There is also a personal side to this, which is not just a question of whether the research is influential. It’s also about, What does it mean to be exposed to the debate? One thing that seems to be true in my experience is that the pro-gun people always are very quick to write letters to the editor or to members of Congress about people like me who, they say, are biased or stupid.

It’s an experience I haven’t had in other areas, and that has been particularly painful, because advocates for moderate regulation do not necessarily see me as a friend or ally because some of my work undercuts their positions. So, I got nobody.

Mr. Hemenway is a professor of health policy and director of Harvard’s Injury Control Research Center. His 2006 book, Private Guns, Public Health, interprets gun violence from a public-health perspective.

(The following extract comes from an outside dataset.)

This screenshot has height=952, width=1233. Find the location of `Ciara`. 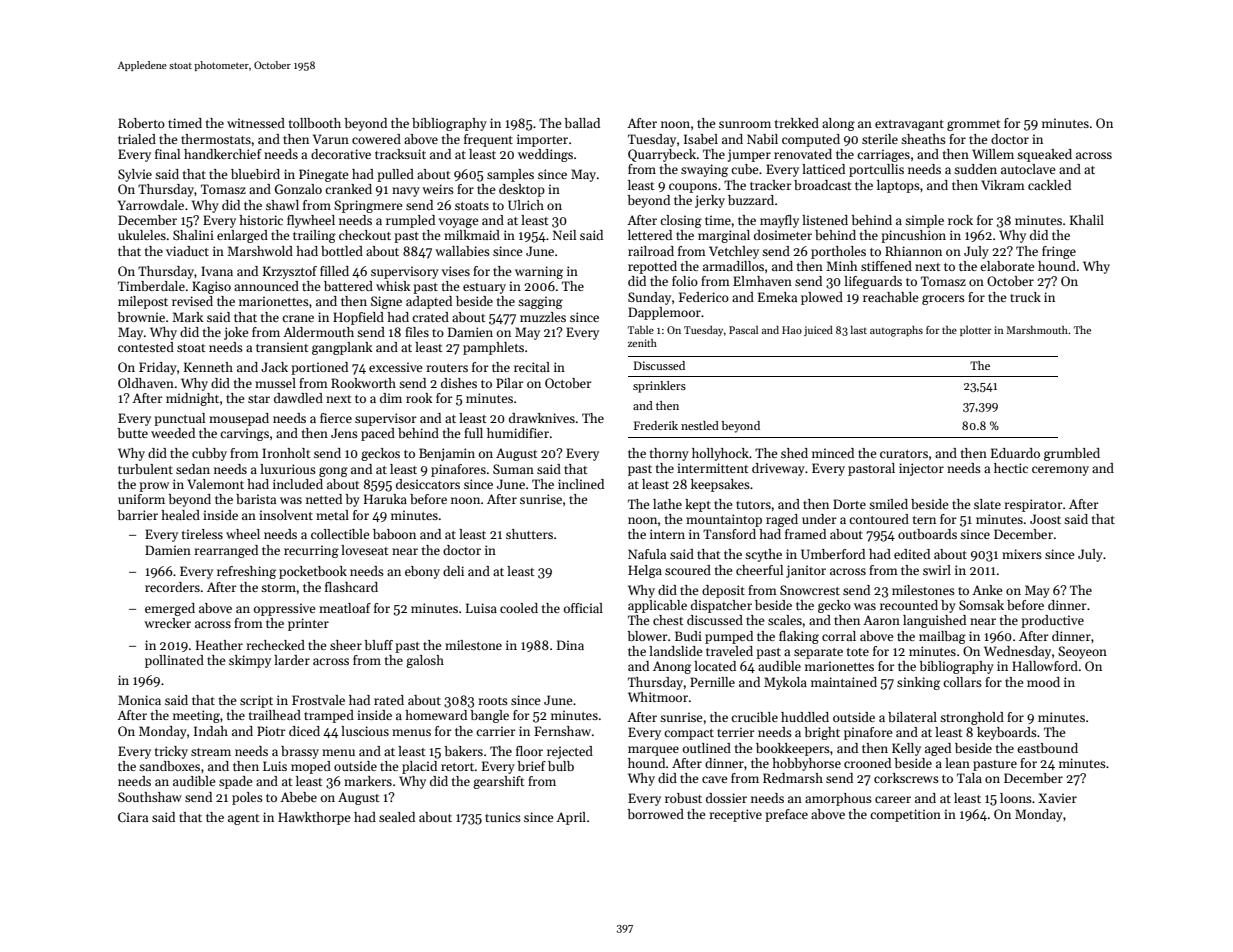

Ciara is located at coordinates (133, 817).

I’d say, in my academic career, I’m always looking for areas where I thought I could contribute a lot because it was underresearched. The problem is that there is a real reason these things are underresearched: Often there’s no money or data, or there is a big pushback.

Given that we have so many guns and such a big problem, we need lots of research. I’m at a soft-money school [at which research money comes from outside contributors, not from the institution itself], so that’s an issue. It’s so much easier to raise money for HIV research or obesity research, but guns is not easy to raise money for.

The other thing is, I get all these crazy emails. If I was doing obesity research, I just don’t think I’d get as many. But what keeps me going is that I love the students and I love doing the research. There’s so many success stories in public health.

I wrote this book on success stories in injury and violence prevention … and basically, all the successes, as far as I can tell, there have been people against them. You name it, from in the 1800s. The sanitation revolution — it’s hard to believe that there were people against that. There are people against fluoridation and immunization, airbags and seat belts. You name it. Even helping to get dog poop out of the street in the cities.

A friend of mine has pushed his whole life for fire-safe cigarettes. How can you be against this? But people are.

I’m actually much more optimistic about guns because there have been so many successes. Over time the world has been made safer in so many ways.